Instructions for the task:
Leaving out all pictures, write down exactly the lines from the one containing "Click the 王山社区智慧乡村综合平台 site title" through the last line of the material.

Supplied data:
-------

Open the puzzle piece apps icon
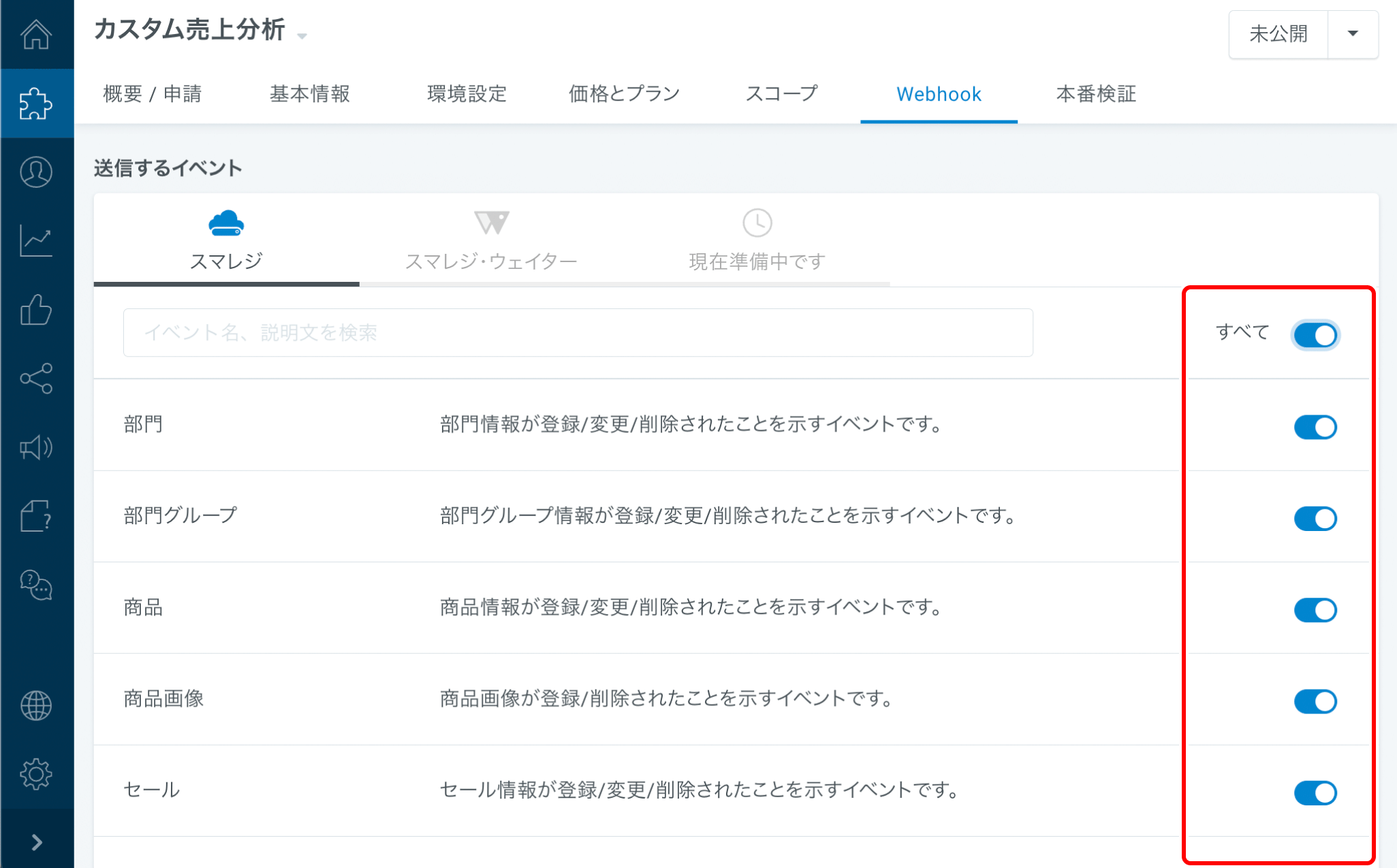 tap(36, 103)
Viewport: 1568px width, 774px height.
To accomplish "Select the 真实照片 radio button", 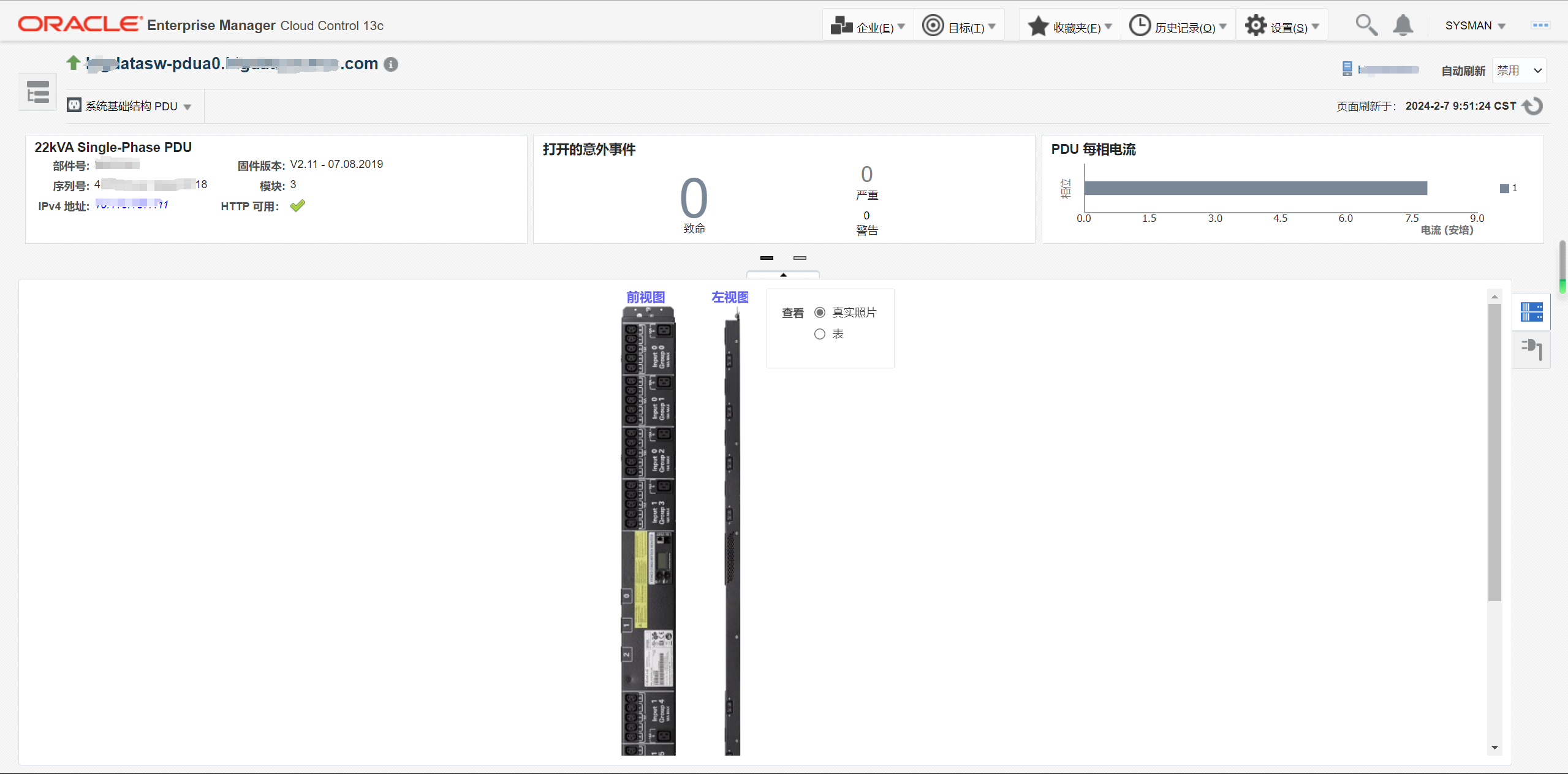I will click(x=820, y=313).
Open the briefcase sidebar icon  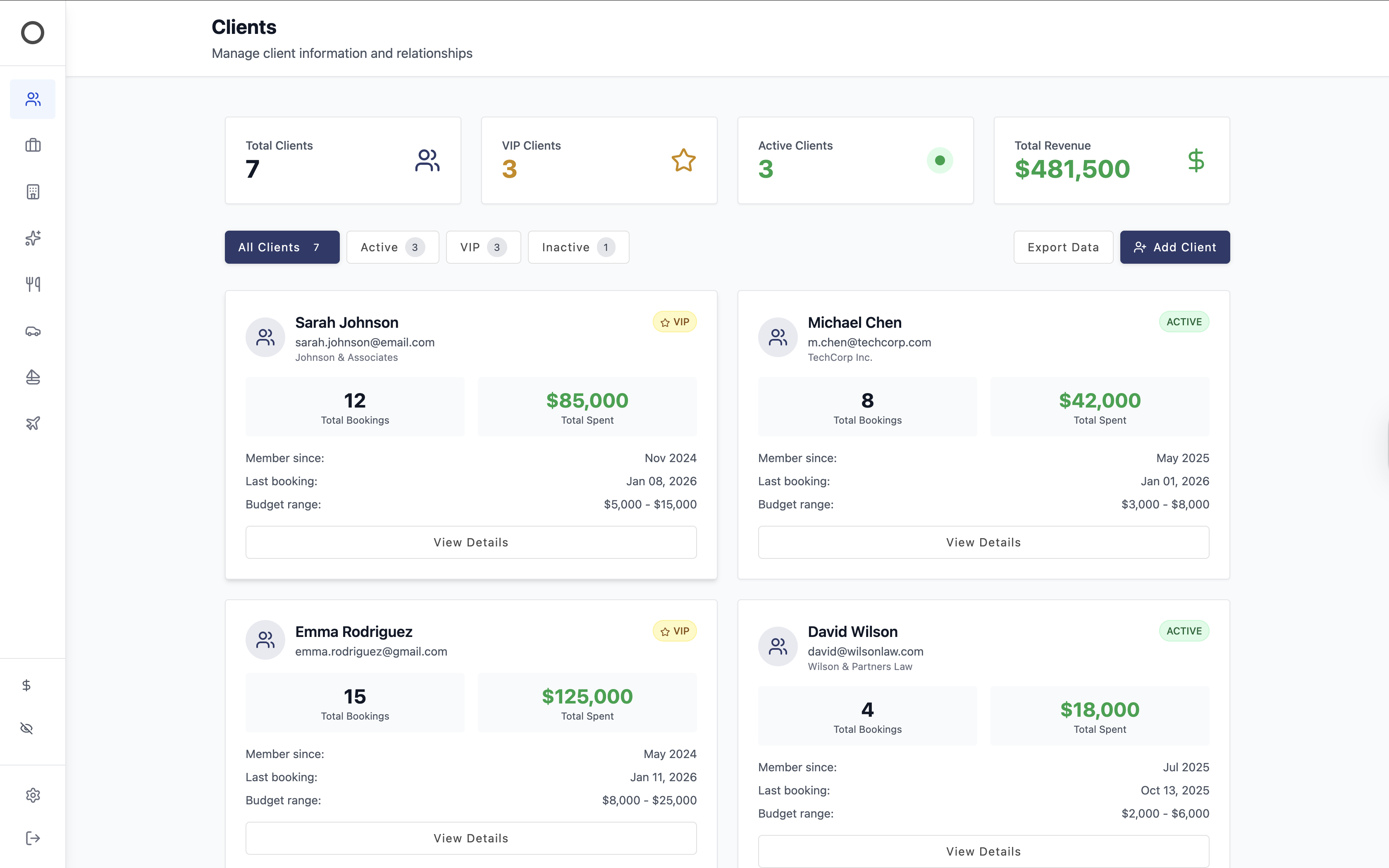click(33, 145)
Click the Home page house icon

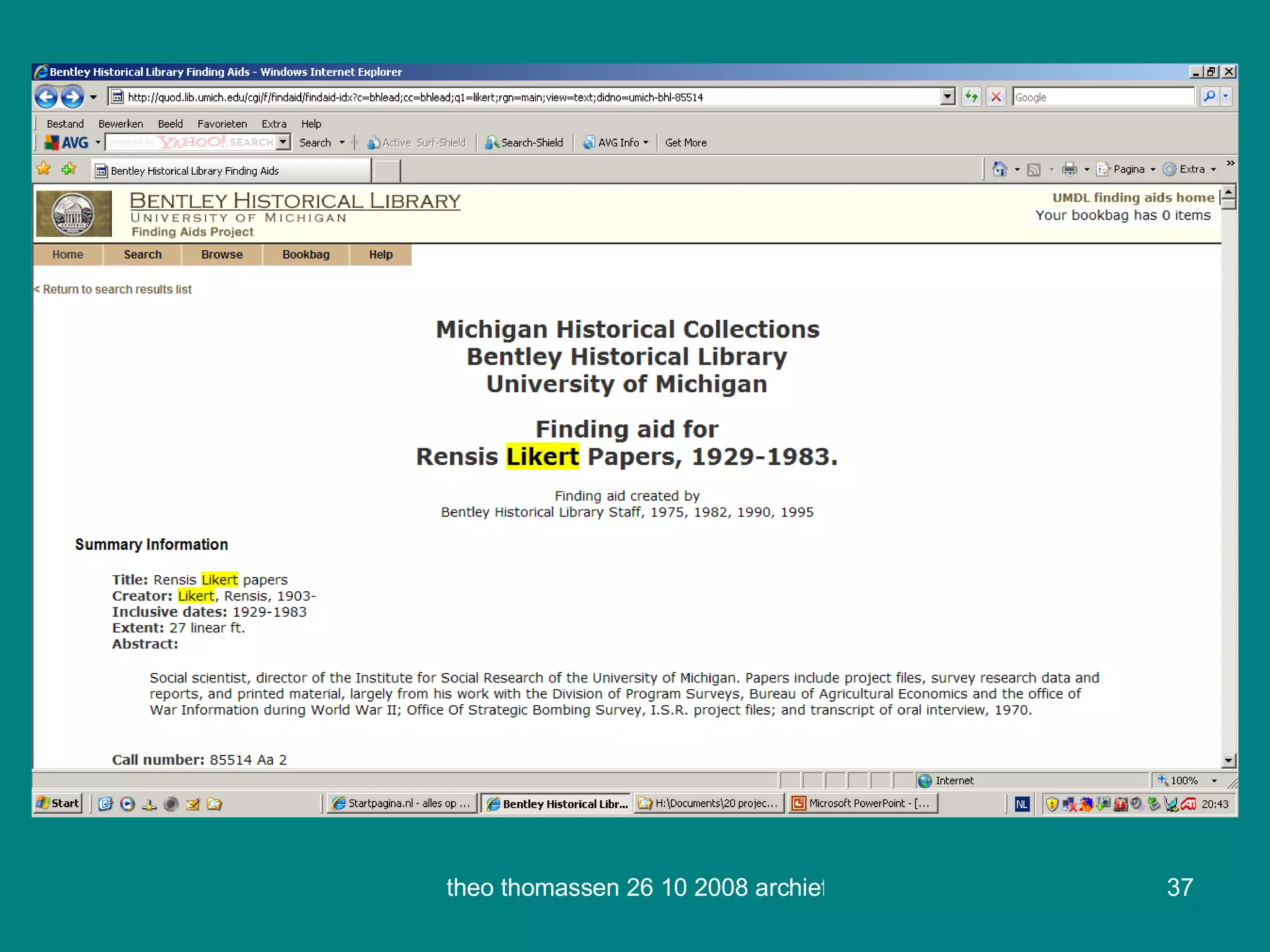coord(999,169)
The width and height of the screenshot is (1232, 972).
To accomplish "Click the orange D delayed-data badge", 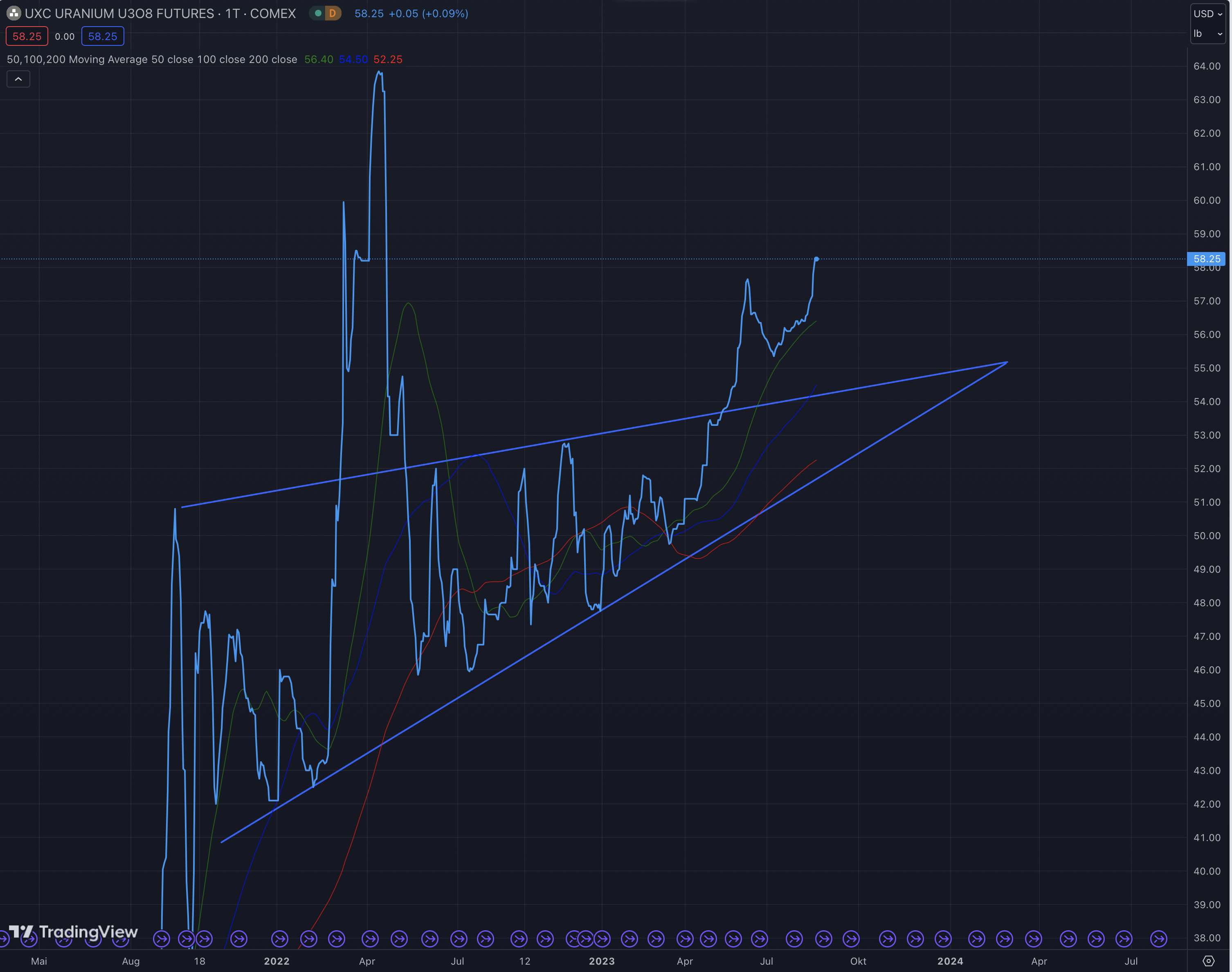I will pos(332,13).
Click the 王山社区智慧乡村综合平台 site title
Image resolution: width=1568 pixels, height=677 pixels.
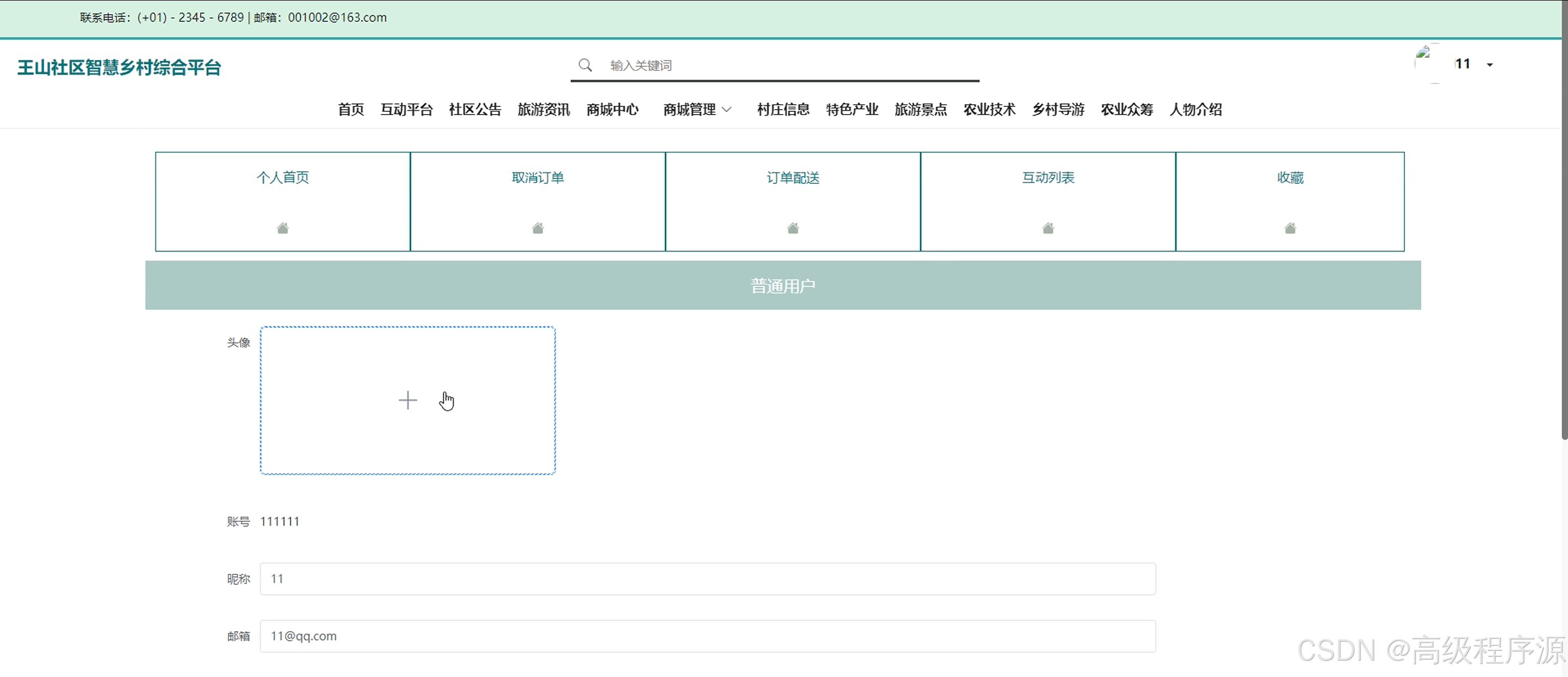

-------

Response box:
Click the 王山社区智慧乡村综合平台 site title
Image resolution: width=1568 pixels, height=677 pixels.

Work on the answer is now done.